The problem was how to pay for all the necessary improvements. The cost of cleaning up the cemetery, erecting new fencing and lighting, providing security, and establishing an endowment to pay for upkeep could reach as high as $3 million, according to Michael Paruta, the Women & Infants executive whom Parris asked to shepherd the venture. Paruta and his allies in the cemetery renewal project believed that the money could be raised from government grants, from various veterans and ethnic groups, and from prominent Rhode Island families with an interest in local preservation. But to get traction with donors, they needed a story to sell.
Paruta approached Breton, a Pulitzer Prize–winning reporter for the Providence Journal, with the idea of enlisting students to write about the people buried in the cemetery. The fund-raisers would get their stories, and the students would be able to test their researching and writing skills. (Grace Episcopal Church and the South Providence Development Corporation joined with Women & Infants to fund the UTRA.)

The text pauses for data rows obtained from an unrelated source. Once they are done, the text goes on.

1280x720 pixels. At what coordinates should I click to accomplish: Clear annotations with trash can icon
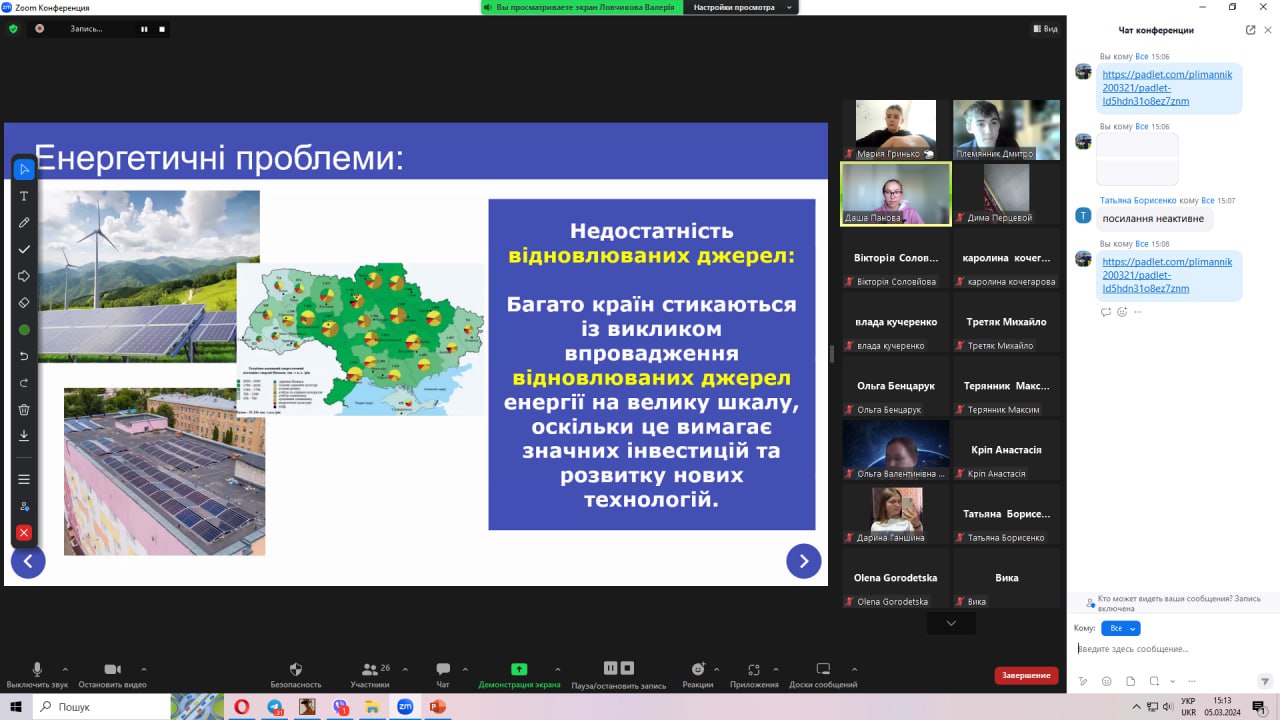point(24,409)
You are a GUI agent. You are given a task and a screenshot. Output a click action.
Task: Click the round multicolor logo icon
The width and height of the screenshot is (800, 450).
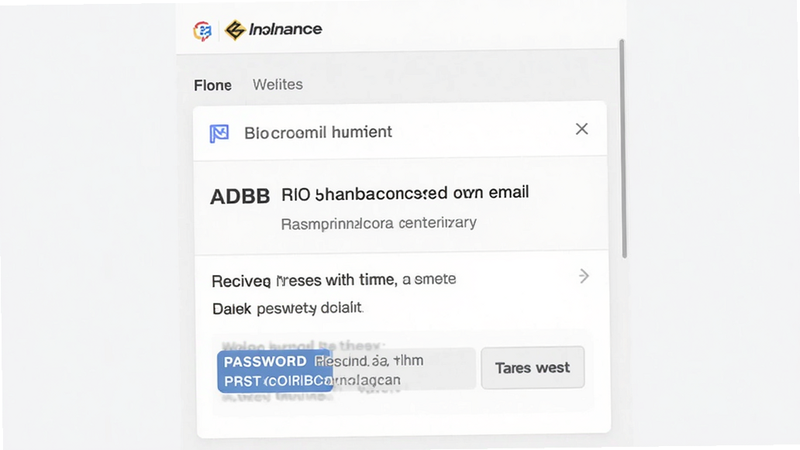click(203, 31)
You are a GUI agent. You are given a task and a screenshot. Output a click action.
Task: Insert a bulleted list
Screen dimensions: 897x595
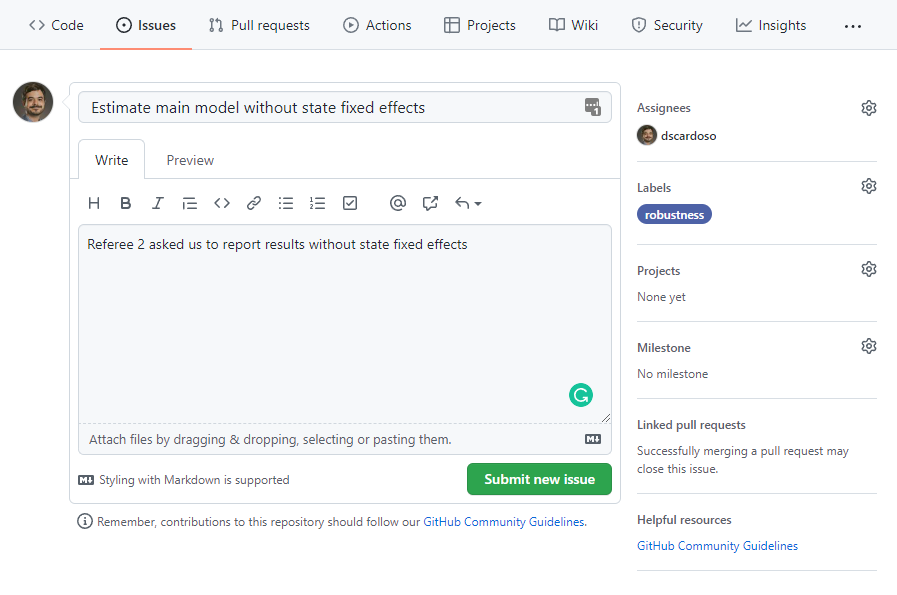[x=286, y=203]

As a journalist and journalism teacher, Breton normally shies away from writing on behalf of specific causes, but the cemetery restoration, she insists, is an exception. "The purpose [of the project] is to write stories that will get people to give money," she said, "and that's not the purpose of journalism. But if by writing about these people they end up being able to fix up the cemetery, that's a good thing."
The students spent the first week and a half of the UTRA systematically cataloging the cemetery's dead. They decided to limit themselves to those whose dates of birth and death could be determined - essential starting points for conducting their research. The students then began whittling down the list of candidates, heading first to newspaper archives in search of obituaries and then to dusty tomes in historical societies and probate files in city archives.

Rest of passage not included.